Cerca das 11:00 de hoje, os manifestantes tentaram concentrar-se em frente à embaixada de Portugal, mas foram impedidos pela polícia, que já se encontrava no local em grande número.
A avenida de Portugal, onde se localiza a embaixada de Portugal, estava esta manhã sob forte aparato policial e a Lusa constatou no local que, pelo menos uma pessoa, que apelou à libertação de Cabinda e gritou “assassinos”, foi colocada numa carrinha prisional.
O ativista dos direitos humanos disse que foram detidos seis das dezenas de manifestantes que se dirigiram ao local, tendo sido conduzidos, numa viatura da polícia, em direção à província do Bengo.
“Informaram-nos que já ultrapassaram o quilómetro 30, em direção ao Bengo, das 11:30 até cá não se sabe para onde estão a ser levados. Foram detidos Henrique do Rosário Macosso Sita, Simão Tadila, MC Life, Hamilton, Meslei Zinga e Emerson. São esses seis que estão detidos e a ser levados em direção ao Bengo. Esta é a informação que tenho até ao momento como presidente da ACDH em Cabinda”, referiu.
De acordo com o presidente da ACDH, quando os organizadores chegaram ao local começaram a ser avisado pela polícia que não podiam estar ali, alegando que se trata de um dia de trabalho normal e que estão proibidos os ajuntamentos nas ruas, como determina o estado de calamidade pública, devido à covi-19.
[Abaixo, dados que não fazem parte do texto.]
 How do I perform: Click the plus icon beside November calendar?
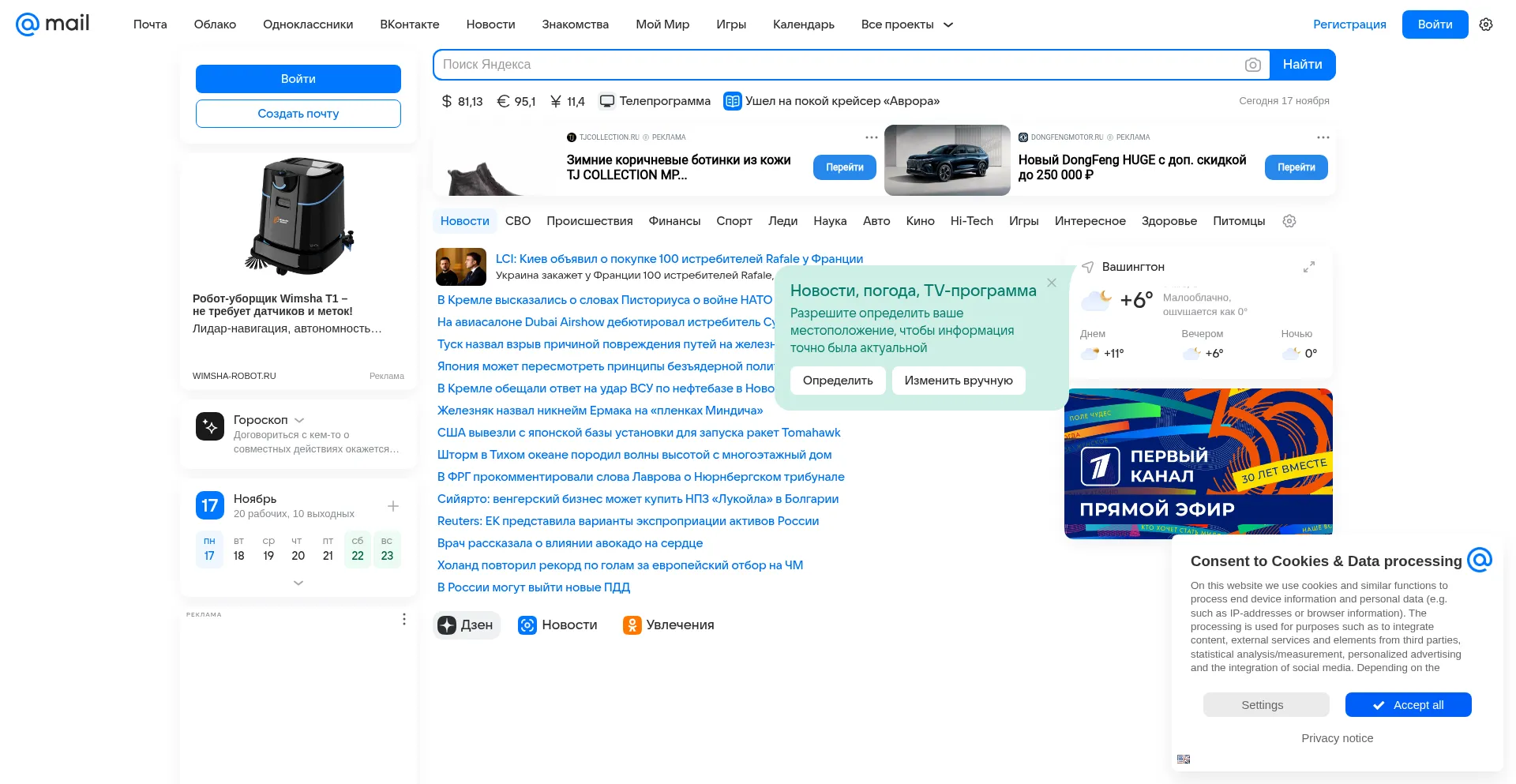click(x=393, y=506)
A manifestação, cuja autorização foi negada pelo Governo da Província de Luanda, foi marcada para hoje, data em que foi assinado o Tratado de Simulambuco, que selou a criação de um protetorado português, no qual se Portugal se comprometeu a manter a integridade dos territórios.
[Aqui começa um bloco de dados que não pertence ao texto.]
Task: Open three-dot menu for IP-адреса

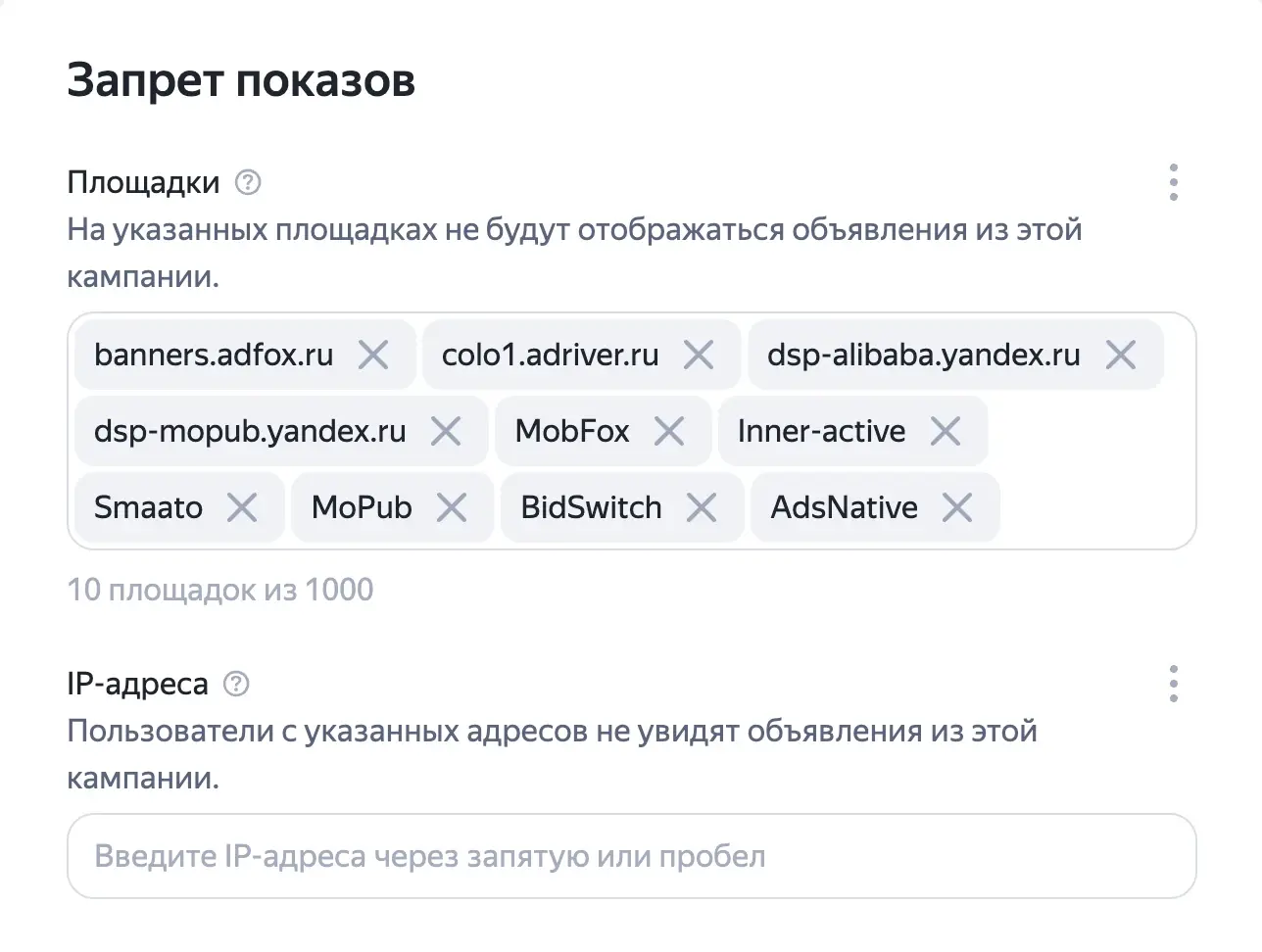Action: pyautogui.click(x=1174, y=684)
“Para os ativistas esta data é que tornou o desastre do povo de Cabinda quanto aos problemas que se passam aqui, pilhagem de recursos e a falta de desenvolvimento económico e social de Cabinda, porque Portugal não respeitou esse tratado e, por conseguinte, anexou Cabinda a Angola”, referiu.
Os independentistas de Cabinda defendem que o território era uma colónia independente de Portugal e deveria ter sido tratada enquanto tal no processo de independência de Angola.
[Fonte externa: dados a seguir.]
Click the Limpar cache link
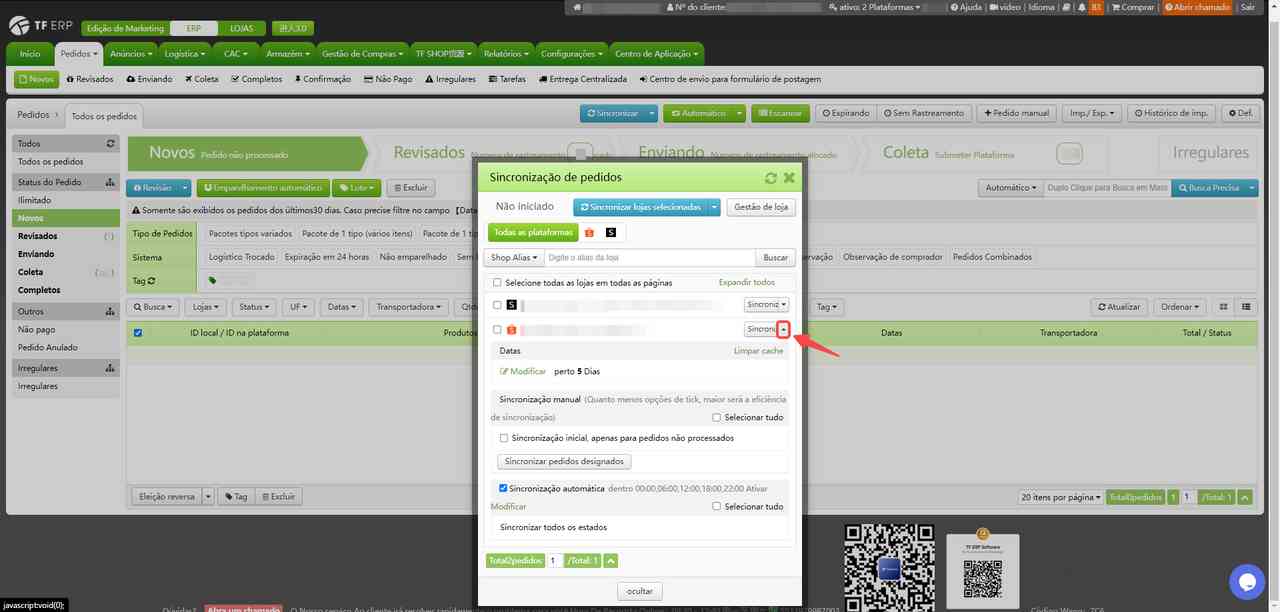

Em contrapartida, Cabinda, o território de onde é extraído a maior parte do petróleo de Angola, tornou-se numa província angolana e tem sido palco de confrontos por parte elementos armados que exigem a sua independência.
Alexandre Kuanga frisou que até agora “há guerra, conflito armado em Cabinda”, uma situação que se “deve a esse tratado”.
Os manifestantes “foram para a embaixada portuguesa, para que Portugal possa intervir, para que haja paz em Cabinda e parem com o conflito que existe em Cabinda, como consequência do acordo de Alvor (em 1975, que estabeleceu o processo de independência de Angola) em violação do Tratado de Simulambuco”, frisou.
O ativista salientou que estão a acompanhar, a partir de Cabinda, a situação dos seus colegas, tendo já contactado a Associação Mãos Livres, para acompanhar e dar assistência judiciária aos detidos.
“Nós cá em Cabinda, caso eles permaneçam 48 horas, vamos ativar uma manifestação para pressionar a sua libertação”, disse.
Questionado se foi igualmente organizada em Cabinda alguma manifestação em alusão à data, Alexandre Kuanga disse que o governo provincial impediu a ação e “encheu de polícias as ruas”.
“Aqui na minha casa chegaram às 06:00, uma viatura Land Cruiser e duas motorizadas, a seguir qualquer passo que pudesse marcar. Todas as artérias por onde passamos quando organizamos uma manifestação encheram de polícias. A única coisa que fizemos foi ir à rádio Ecclesia manifestar a nossa insatisfação”, acrescentou.
Também em declarações à Lusa, o advogado Arão Tempo, apelou às organizações de defesa dos direitos humanos nacionais para defenderem os direitos dos detidos bem como o “direito inalienável do povo de Cabinda”.
“Essas organizações sedeadas em Luanda, que nunca prestaram muita atenção ao território de Cabinda, que se coloquem no seu verdadeiro sentido de defesa dos direitos humanos, bem como as organizações internacionais, para encontrarem um modelo para acudir o povo de Cabinda, não havendo representações diplomáticas em Cabinda”, disse.
A Lusa tentou contactar a polícia para mais informações, mas sem sucesso.
A província angolana de Cabinda, onde se encontram a maior parte das reservas petrolíferas do país, não é contígua com o resto do território e desde há muitos anos, que líderes locais defendem a independência, alegando uma história colonial autónoma de Luanda.